Attention aux procédés mis en oeuvre !

Il n'existe pas une seule biomasse mais DES BIOMASSES TRES VARIEES, qui impliquent des traitements très bien adaptés si l'on veut récupérer un maximum d'énergie.
En effet les procédés thermiques (se décomposant en quatre opérations principales : séchage, gazéification à très haute température -production d'un gaz pauvre de synthèse par combustion lente-, traitement du gaz obtenu et combustion du gaz traité dans des moteurs) appliqués aux biomasses humides (résidus d'industries telles que laiteries,conserveries, distilleries ou éthanoleries , papeteries, stations d'épuration, etc.) sont une totale aberration pour un grand nombre des projets retenus par le MEEDDAT car ils ne pourront restituer qu' extrêmement peu d'énergie et seront beaucoup trop polluants.
Le seul procédé pouvant être valablement appliqué aux biomasses très humides est la méthanisation (production par fermentation anaérobie à basse température de gaz méthane bien plus énergétique que le gaz de synthèse).

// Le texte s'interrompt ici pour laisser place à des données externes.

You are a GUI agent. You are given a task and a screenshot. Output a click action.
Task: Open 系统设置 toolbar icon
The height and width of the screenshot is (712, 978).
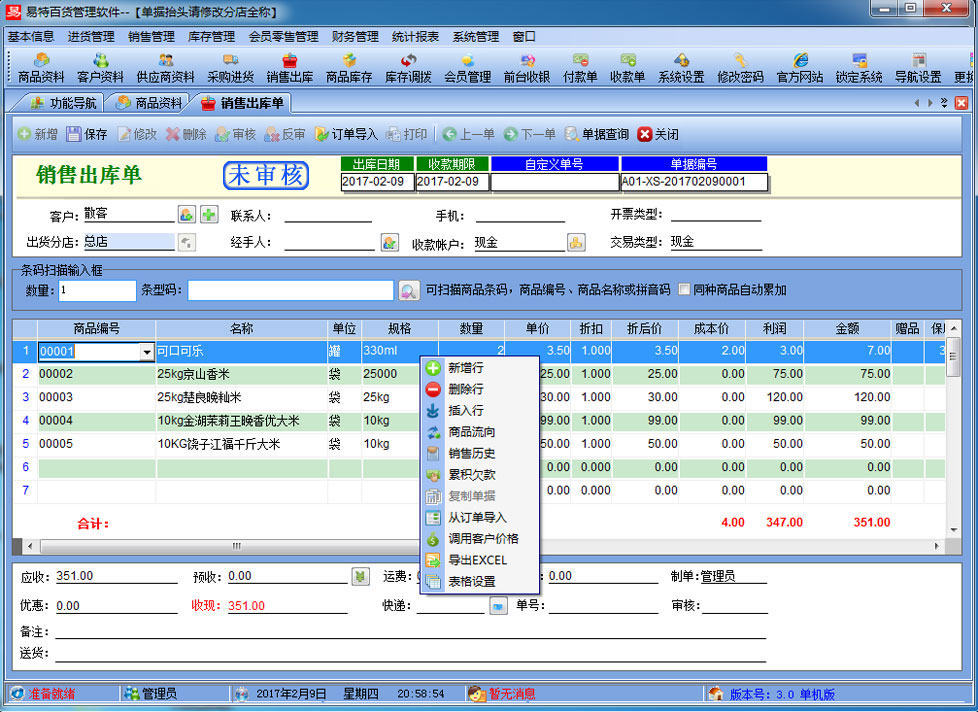coord(681,68)
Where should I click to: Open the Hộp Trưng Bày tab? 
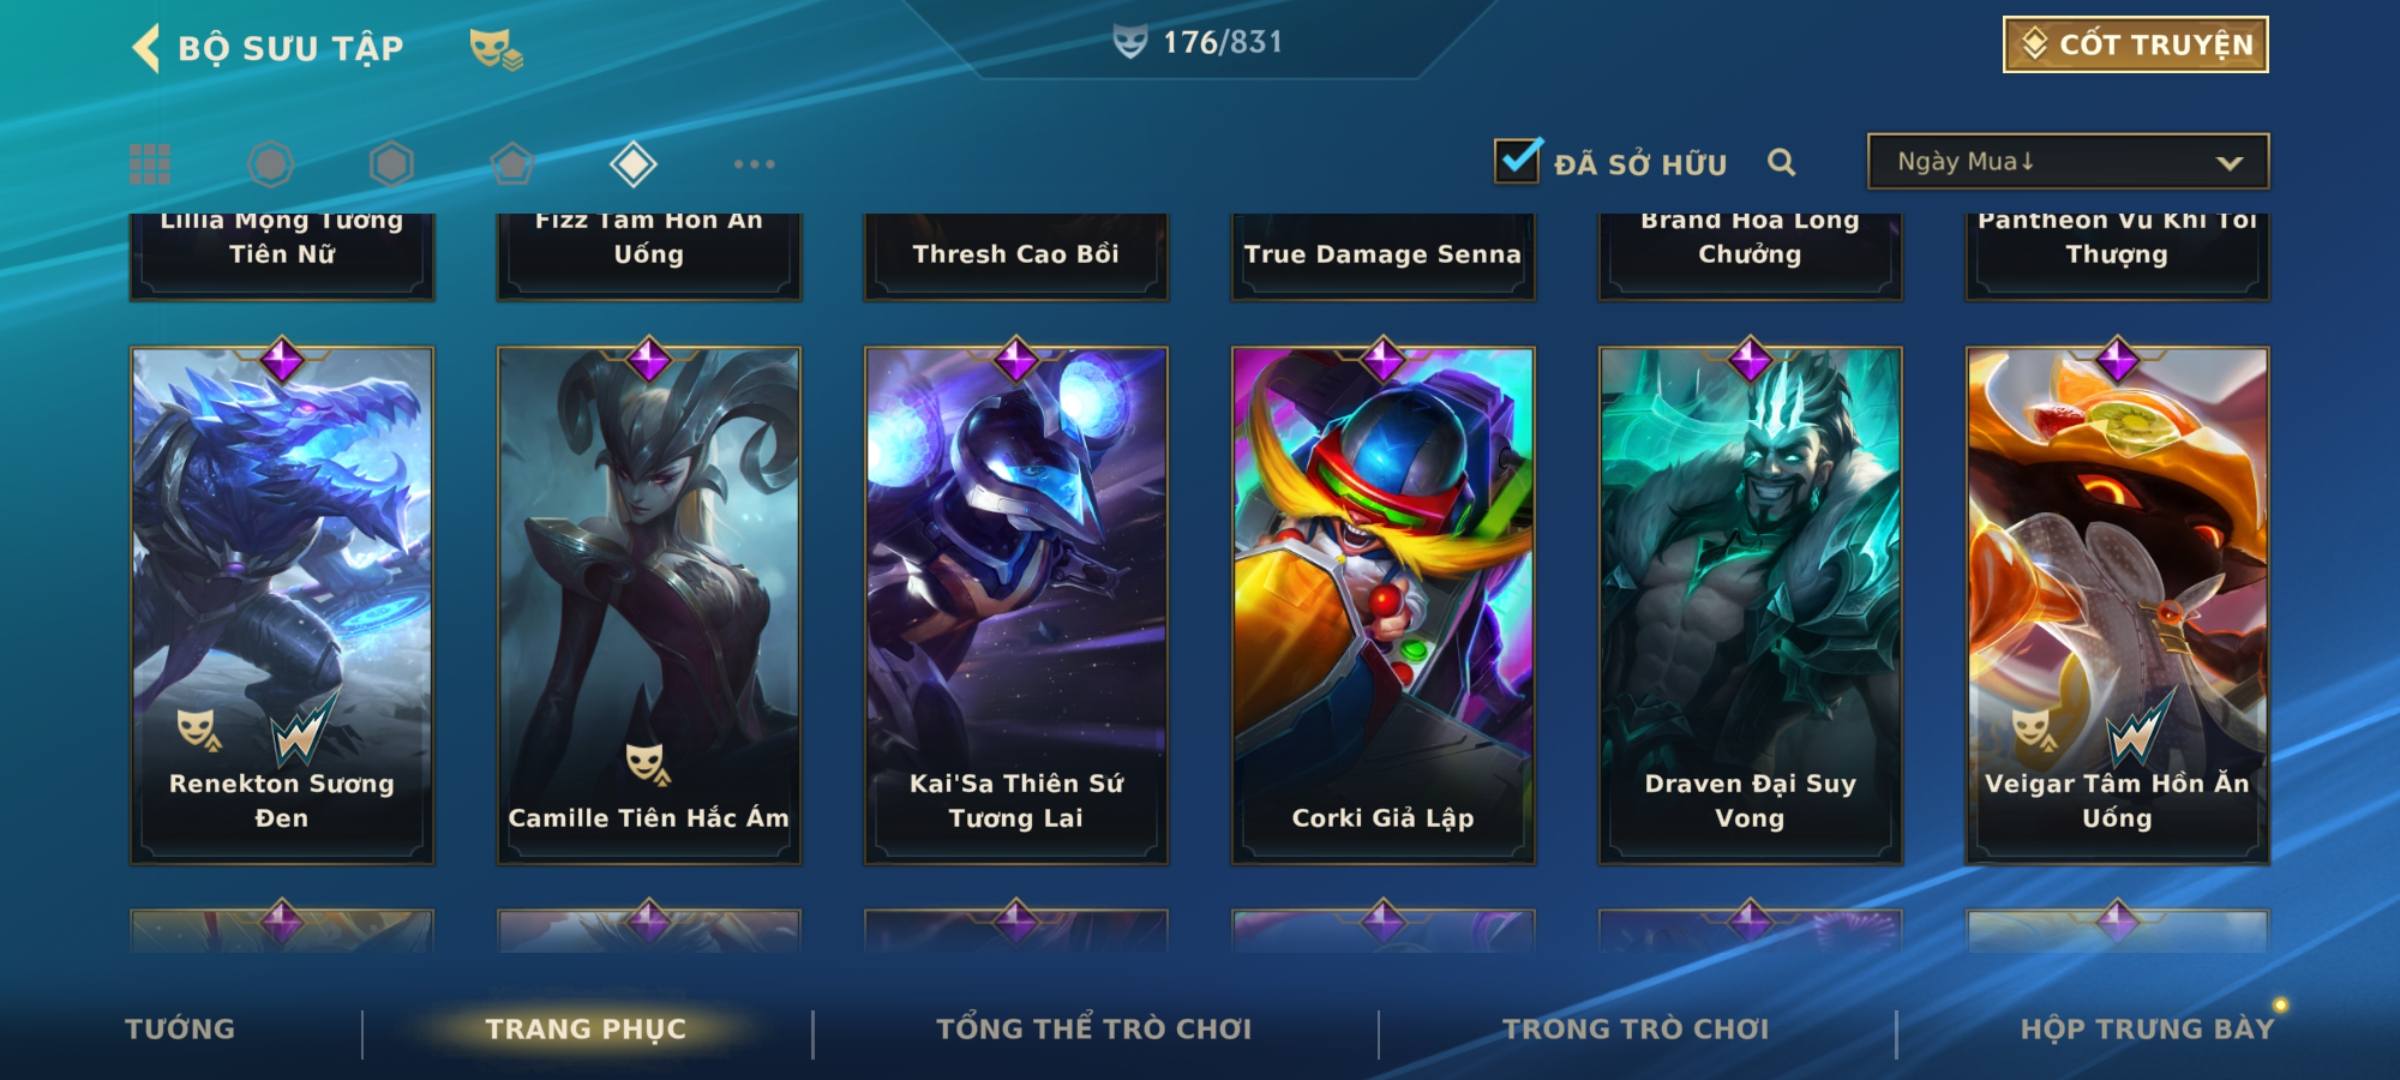(x=2147, y=1029)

Voir sur http://www.collectif-dechets-girondin.com/Transferts/diapo-gazeification.pps.
le diaporama élaboré par deux associations girondines analysant un projet d'unité de gazéification à partir de marcs de raisin et de déchets forestiers contenant en moyenne environ 50 % d'humidité.
Un projet de cette nature a été refusé dans le département de Vaucluse en avril 2007 par l'Administration qui l'a jugé trop polluant et trop peu performant.